Work request: Return exactly the lines of the data below, from the one that contains "Task: Open the Project Name dropdown" through the final line, and leave out every picture.

(Stored records)
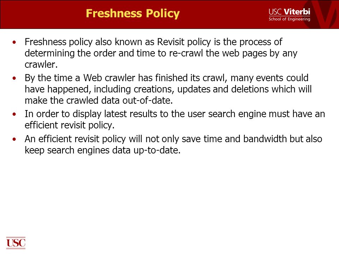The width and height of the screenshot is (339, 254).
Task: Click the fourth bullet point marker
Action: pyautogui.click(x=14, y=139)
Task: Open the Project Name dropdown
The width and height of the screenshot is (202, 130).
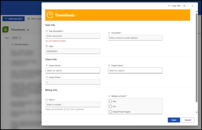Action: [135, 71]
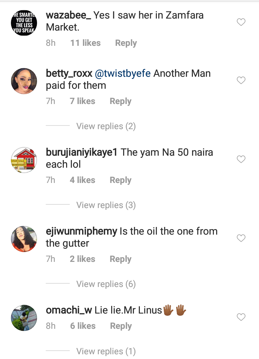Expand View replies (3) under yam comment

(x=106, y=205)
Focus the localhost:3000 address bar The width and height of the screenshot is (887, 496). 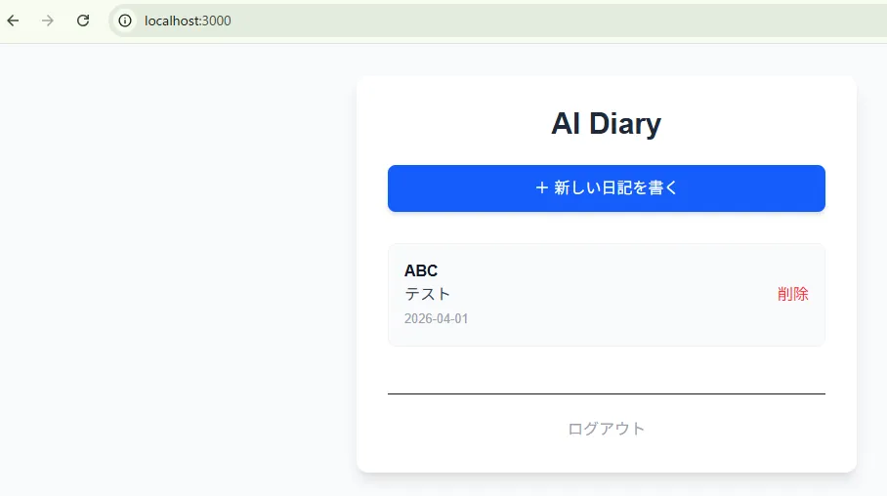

Solution for this exercise:
Task: Open the Project Name dropdown
The width and height of the screenshot is (202, 130).
Action: [135, 71]
Expand View replies (3) under yam comment

(x=106, y=205)
Focus the localhost:3000 address bar The width and height of the screenshot is (887, 496). 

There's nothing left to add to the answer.